運動不足を解消、手軽にできる室内運動

「梅雨になると外出が面倒になる」「余震が心配で外に出る気になれない」という人も少なくないだろう。子どもの外遊びに不安を覚える親も多い。家に閉じこもりがちになると、運動不足になり、肥満や精神的なストレスの要因になりやすい。子どもも大人も手軽にできる室内運動を紹介する。

「子どもを室内で運動させるには、遊びの要素があると効果的」と言うのは、日本レクリエーション協会(東京都千代田区)の福祉レク・研究開発チームの小久保信幸チーフ。「挑戦して達成感を味わえるような運動がいい」。それが次への意欲につながる。2人でやれば共感を呼び、成功体験が倍加することもある。

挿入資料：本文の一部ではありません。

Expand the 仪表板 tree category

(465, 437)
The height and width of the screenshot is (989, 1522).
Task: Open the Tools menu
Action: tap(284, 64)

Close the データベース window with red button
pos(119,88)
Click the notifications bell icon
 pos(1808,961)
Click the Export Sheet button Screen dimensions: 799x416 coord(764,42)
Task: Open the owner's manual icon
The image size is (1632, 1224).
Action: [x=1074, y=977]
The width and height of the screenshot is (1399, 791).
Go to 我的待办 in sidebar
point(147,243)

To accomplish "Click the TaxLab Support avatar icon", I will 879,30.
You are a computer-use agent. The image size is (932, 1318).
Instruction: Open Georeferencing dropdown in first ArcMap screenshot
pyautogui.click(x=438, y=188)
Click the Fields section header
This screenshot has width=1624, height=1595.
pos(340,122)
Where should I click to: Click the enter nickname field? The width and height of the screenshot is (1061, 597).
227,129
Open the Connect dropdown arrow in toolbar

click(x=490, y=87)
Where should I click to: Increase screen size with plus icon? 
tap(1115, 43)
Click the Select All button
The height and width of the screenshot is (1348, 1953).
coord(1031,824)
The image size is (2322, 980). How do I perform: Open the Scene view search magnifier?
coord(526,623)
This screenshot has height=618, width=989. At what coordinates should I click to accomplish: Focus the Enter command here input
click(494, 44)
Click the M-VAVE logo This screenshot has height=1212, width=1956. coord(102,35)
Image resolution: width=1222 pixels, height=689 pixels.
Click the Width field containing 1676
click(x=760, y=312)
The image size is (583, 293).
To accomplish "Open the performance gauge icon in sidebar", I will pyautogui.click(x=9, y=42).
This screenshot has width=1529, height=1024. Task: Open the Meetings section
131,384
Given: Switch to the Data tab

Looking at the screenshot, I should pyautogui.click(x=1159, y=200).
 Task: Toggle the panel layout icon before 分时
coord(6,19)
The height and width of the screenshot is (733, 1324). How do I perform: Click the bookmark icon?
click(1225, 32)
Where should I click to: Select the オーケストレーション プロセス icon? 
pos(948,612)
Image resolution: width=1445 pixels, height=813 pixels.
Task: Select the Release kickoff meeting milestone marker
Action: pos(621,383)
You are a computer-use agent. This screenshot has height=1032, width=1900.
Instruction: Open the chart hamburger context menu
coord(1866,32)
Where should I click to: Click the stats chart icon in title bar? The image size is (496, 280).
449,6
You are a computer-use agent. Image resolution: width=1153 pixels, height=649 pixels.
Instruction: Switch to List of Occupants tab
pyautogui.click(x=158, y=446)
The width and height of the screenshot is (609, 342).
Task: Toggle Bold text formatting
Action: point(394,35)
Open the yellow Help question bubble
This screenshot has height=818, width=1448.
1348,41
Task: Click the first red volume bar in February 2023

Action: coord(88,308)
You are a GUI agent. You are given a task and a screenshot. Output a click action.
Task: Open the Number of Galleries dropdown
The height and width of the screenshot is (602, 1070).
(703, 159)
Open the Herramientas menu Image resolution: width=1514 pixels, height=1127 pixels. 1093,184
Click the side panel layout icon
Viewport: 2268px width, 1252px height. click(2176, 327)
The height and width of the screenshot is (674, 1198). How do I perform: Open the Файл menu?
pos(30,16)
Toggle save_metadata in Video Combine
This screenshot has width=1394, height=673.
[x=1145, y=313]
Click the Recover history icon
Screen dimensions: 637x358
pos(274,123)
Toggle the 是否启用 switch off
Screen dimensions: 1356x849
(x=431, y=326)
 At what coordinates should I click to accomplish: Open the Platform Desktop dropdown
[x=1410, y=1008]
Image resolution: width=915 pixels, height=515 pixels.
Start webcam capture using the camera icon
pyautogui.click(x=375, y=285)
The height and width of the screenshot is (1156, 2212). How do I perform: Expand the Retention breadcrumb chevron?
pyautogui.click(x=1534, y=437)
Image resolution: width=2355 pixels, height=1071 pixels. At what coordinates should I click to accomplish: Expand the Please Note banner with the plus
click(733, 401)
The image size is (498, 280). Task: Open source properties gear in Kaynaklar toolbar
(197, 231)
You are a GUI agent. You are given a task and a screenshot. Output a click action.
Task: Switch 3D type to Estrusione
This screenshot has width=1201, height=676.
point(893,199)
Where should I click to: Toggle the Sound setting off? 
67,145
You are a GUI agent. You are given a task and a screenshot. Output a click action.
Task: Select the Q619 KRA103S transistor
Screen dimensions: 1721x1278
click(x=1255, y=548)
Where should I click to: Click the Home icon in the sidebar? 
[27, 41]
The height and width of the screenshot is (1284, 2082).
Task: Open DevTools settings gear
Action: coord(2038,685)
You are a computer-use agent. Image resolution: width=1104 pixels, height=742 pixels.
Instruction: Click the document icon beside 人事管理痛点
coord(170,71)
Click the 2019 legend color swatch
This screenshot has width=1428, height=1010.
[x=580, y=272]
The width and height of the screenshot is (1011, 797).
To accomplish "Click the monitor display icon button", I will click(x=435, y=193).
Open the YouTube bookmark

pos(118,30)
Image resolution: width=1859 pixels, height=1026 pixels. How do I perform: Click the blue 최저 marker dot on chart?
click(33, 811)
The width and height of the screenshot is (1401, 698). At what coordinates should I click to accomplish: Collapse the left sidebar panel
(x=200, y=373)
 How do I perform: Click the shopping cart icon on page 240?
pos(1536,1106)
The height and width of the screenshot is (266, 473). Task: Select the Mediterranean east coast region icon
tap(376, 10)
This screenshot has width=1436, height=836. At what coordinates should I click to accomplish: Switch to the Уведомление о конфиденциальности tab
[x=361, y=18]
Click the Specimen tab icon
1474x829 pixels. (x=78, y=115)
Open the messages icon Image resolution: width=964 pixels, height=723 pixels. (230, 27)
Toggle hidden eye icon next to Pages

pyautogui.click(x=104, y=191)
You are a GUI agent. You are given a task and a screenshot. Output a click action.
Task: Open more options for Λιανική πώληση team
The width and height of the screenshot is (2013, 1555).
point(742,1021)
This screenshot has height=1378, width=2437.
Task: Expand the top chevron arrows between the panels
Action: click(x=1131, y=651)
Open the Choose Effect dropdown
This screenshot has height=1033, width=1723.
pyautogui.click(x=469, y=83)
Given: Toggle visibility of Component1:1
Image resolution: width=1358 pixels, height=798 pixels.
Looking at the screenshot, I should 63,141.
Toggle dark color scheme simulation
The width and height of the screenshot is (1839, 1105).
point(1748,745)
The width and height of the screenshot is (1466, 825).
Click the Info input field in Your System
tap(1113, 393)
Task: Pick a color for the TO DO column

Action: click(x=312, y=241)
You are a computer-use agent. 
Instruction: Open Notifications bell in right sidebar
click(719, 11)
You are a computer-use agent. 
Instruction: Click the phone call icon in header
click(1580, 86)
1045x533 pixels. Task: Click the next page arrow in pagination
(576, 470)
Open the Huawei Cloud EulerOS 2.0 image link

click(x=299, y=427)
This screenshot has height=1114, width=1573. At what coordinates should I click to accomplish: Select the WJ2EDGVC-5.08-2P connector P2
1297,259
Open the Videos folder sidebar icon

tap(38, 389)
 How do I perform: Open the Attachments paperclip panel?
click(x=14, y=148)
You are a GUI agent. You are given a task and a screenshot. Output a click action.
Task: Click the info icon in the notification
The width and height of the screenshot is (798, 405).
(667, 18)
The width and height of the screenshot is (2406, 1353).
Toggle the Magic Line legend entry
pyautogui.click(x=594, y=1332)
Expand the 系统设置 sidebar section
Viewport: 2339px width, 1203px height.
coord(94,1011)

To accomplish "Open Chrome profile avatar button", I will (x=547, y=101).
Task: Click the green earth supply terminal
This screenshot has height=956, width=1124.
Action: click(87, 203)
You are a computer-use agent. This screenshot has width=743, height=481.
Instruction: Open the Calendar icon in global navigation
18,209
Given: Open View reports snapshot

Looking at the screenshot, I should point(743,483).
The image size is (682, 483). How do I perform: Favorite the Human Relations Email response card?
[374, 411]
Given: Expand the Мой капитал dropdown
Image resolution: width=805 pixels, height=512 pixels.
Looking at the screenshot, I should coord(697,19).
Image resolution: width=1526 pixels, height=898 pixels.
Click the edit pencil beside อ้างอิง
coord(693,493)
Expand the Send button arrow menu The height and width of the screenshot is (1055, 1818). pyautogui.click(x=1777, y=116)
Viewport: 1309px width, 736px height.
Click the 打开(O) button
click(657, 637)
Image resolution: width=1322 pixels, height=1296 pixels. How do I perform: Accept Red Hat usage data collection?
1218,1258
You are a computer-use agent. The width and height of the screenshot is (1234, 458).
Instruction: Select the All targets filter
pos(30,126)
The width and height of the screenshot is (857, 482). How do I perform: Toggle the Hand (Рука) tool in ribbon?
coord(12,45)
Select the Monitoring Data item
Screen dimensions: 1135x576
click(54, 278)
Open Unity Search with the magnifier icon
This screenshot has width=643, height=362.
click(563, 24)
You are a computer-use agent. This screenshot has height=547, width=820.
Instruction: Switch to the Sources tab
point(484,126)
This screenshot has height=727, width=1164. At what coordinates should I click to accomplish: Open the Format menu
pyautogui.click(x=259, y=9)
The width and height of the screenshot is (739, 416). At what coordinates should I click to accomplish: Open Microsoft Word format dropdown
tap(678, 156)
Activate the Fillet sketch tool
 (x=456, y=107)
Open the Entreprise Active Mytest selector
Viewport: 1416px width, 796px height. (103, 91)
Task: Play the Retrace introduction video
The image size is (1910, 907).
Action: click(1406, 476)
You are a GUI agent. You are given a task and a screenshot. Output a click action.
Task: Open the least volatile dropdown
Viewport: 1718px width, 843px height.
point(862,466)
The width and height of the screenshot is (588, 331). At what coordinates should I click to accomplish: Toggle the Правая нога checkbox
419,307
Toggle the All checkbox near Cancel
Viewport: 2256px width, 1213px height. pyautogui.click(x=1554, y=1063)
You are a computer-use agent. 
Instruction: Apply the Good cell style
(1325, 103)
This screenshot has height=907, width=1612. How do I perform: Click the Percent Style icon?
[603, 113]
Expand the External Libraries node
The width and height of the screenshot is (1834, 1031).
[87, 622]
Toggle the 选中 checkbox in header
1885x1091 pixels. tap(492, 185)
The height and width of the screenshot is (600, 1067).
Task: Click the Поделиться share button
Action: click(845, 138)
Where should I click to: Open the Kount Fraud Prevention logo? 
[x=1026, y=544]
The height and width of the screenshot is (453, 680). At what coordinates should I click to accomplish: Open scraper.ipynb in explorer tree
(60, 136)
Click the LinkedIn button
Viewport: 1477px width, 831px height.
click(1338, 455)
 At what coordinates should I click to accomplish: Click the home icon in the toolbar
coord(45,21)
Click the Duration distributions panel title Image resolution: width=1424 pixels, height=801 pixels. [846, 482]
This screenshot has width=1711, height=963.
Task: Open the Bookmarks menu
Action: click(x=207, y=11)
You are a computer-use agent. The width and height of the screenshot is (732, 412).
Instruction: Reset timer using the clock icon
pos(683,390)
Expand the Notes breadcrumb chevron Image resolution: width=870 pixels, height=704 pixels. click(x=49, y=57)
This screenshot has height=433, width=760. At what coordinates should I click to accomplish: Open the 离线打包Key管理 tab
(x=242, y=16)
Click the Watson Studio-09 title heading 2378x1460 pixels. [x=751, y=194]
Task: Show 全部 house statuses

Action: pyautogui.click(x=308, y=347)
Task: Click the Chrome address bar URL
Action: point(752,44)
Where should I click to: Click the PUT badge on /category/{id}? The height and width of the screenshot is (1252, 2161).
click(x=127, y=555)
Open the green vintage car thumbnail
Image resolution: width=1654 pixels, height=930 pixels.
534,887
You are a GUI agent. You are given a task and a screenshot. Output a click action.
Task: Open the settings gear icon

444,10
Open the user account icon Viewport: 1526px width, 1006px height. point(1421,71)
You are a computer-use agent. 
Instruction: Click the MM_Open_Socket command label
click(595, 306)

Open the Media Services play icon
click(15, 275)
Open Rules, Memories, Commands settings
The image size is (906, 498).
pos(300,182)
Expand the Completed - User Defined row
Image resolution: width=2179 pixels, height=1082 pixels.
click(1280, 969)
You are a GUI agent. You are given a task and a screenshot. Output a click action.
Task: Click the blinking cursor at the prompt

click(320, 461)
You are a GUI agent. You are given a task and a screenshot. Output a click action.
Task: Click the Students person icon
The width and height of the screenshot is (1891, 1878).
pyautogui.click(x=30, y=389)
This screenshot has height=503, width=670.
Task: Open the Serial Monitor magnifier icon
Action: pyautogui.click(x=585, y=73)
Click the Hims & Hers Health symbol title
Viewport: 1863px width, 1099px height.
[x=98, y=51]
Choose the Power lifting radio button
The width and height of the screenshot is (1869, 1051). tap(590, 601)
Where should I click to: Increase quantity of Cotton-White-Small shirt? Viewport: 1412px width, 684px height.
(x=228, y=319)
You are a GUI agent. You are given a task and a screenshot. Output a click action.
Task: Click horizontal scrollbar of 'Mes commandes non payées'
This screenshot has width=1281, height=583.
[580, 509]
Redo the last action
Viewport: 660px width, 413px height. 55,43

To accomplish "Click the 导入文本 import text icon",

お勧めの一つは2人で行う「タッチレスリング」。右手同士で握手し、その体勢のまま、左手で相手の膝を触った方が勝ち。互いに自分の膝は触られないように動くので、全身運動になり、子どもが夢中になる。「親子でも十分楽しめる。体格が違う場合は、片方は触りにくい場所を目指すことにしてハンディを付けるなど、いくらでも工夫できる」(同チームの小山亮二ディレクター)

無駄な動き多く

握手した手を使い相手のバランスを崩す「バランス崩し」もいい。右足のつま先を突き合わせ、左足を後ろに引き、右手で握手。合図に合わせて、握手した手を押したり、引いたり、いなしたり。片足でも動いた方が負けというものだ。バランス運動で、平衡感覚や体幹(体の軸)の強化につながる。

「こういった無駄な動きが多い運動は、自分の体を思ったように動かすトレーニングになる」と小久保さん。体の使い方を知らない子どもが増えている中、遊びに没頭しながら、トレーニングができるなら一石二鳥だ。子ども同士や親子、家族で楽しめる室内運動を左図にまとめてみた。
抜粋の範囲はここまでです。